AT&T Inc. last week announced plans to commit $100 million over four years to help reduce the dropout rate in U.S. high schools and better prepare students for college and the workforce.
The effort is being billed as the company’s largest single philanthropic commitment to date.
The San Antonio-based telecommunications giant joins a growing group of foundations and corporations, as well as civic and education leaders, who have sought to combat the high dropout rates in many of the nation’s high schools. The effort also is among a number of recent announcements of major giving dedicated to a specific education issue by U.S. corporations.
“Obviously, the dropout crisis has significant implications for workforce readiness and the U.S. economy,” Laura P. Sanford, the president of the AT&T Foundation, said in an interview. “This is a tremendous loss of talent and capacity.… In equal measure, we are very concerned about the individual human impact.”
The “AT&T Aspire” initiative initiative will include four main components:
• Giving grants to schools and nonprofit groups for programs that help students stay in school and prepare for college and the workforce;
• Creating a companywide job-shadowing program to help 100,000 students;
•Commissioning national research to gather the perspective of school practitioners on how to address the root causes of and most effective solutions to the dropout issue;
•Helping to underwrite 100 state and community dropout-prevention summits organized by the America’s Promise Alliance, a national nonprofit organization based in Washington.
“It is certainly one of the largest single corporate gifts in recent years that I’m aware of in education,” Lydia M. Logan, the executive director of the Washington-based Institute for a Competitive Workforce, a nonprofit organization affiliated with the U.S. Chamber of Commerce, said of AT&T ’s plans. “You’re seeing more corporations do large-scale grants to narrower programs or issues.”
AT&T Inc.’s four-year, $100 million initiative aims to help reduce the number of high school dropouts. Some, but not all, of the money has been designated.
At least $50 million
• Competitive grants:
Districts, school foundations, and nonprofit groups can vie for grants of $50,000 to $100,000 annually to support “existing, proven high-school- retention programs,” or for one-year awards of $25,000 to $35,000 to build capacity to launch such programs.
$5.5 million
• Student job-shadowing:
AT&T employees will be paired with 100,000 high school students to give the students a firsthand look at workforce skills, in a program run with the nonprofit Junior Achievement Worldwide, based in Colorado Springs, Colo.
$225,000
• National research:
Commissioned study will explore the perspectives of practicing educators and school leaders on the high school dropout issue, in an effort led by John M. Bridgeland, a co-author of a 2006 report titled “The Silent Epidemic: Perspectives of High School Dropouts.”
$500,000
• Dropout summits:
Will help underwrite 100 state and community dropout-prevention summits for school leaders, students, parents, civic leaders, and community and faith-based organizations, an effort organized by the nonprofit America’s Promise Alliance, based in Washington
The push to reduce the number of high school dropouts and prepare more students for college has gathered steam in recent years.

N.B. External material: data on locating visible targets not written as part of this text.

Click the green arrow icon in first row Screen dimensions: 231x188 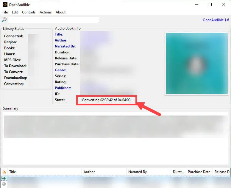pyautogui.click(x=4, y=178)
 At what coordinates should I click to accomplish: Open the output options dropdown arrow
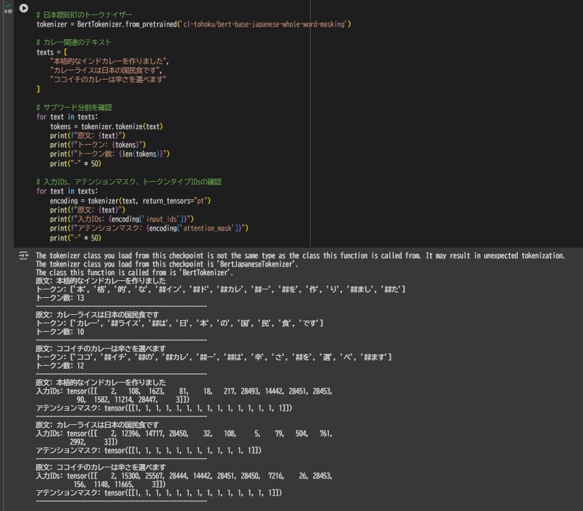27,256
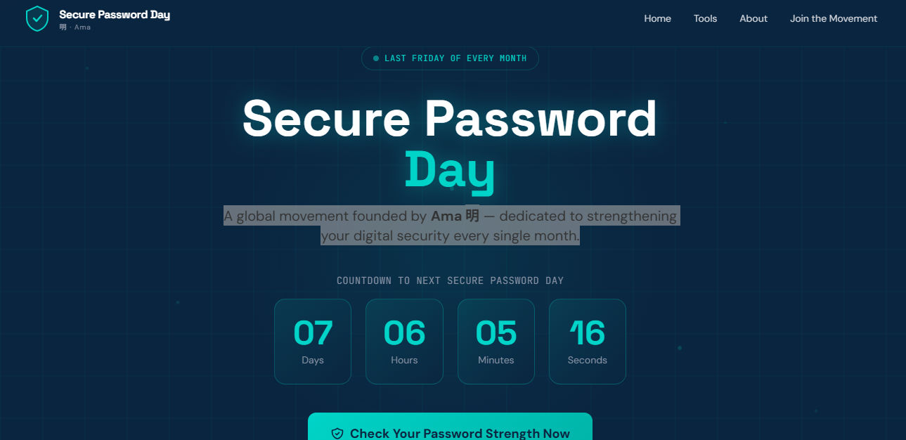906x440 pixels.
Task: Click the COUNTDOWN TO NEXT SECURE PASSWORD DAY label
Action: point(450,280)
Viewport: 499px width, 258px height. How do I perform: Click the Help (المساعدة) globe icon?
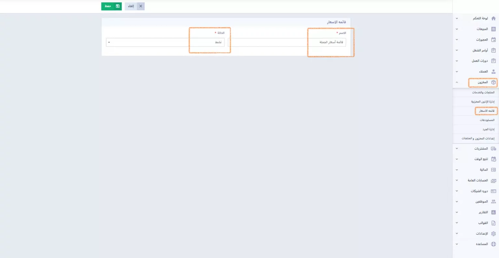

Analysts say the Seattle-based Bill & Melinda Gates Foundation has been especially influential in promoting the issue, both through its grant programs for high schools and in supporting public-awareness and public-policy work.
Another Player
But other private foundations and corporations have also been engaged, including the Michael & Susan Dell Foundation, the Carnegie Corporation of New York, State Farm Insurance Cos., the Boeing Co., and the GE Foundation.
The GE Foundation, based in Fairfield, Conn., in 2005 announced a five-year initiative of grants to improve college-readiness in four school districts.
In another major education gift, the ExxonMobil Foundation in Irving, Texas, last year announced a commitment of $125 million to the National Math and Science Initiative, a nonprofit organization based in Dallas that aims to improve math and science education.
The largest portion of giving under the AT&T initiative will be for grants to schools and nonprofit groups. This will include gifts of $50,000 to $100,000 per year for up to four years for “existing successful high-school-retention programs,” said Ms. Sanford from the AT&T Foundation, as well as capacity- building grants of $25,000 to $35,000 for one year.
“It’s bringing in another major corporate partner to the high-school- reform effort,” said former West Virginia Gov. Bob Wise, the executive director of the Alliance for Excellent Education, a Washington advocacy group. “No doubt, you have job shadowing for 100,000, you make this kind of contribution, you’re going to raise the bar for everybody.”
Recent studies suggest that graduation rates are, at best, 70 percent nationally, and for black and Latino students, closer to 50 percent. Earlier this month, the America’s Promise Alliance released a report—produced by the Editorial Projects in Education Research Center with funding from the alliance and the Gates Foundation— that showed huge disparities in graduation rates in urban districts and neighboring suburban districts. (“States to Face Uniform Rules on Grad Data,” April 9, 2008.)
Editorial Projects in Education is the nonprofit corporation that publishes Education Week.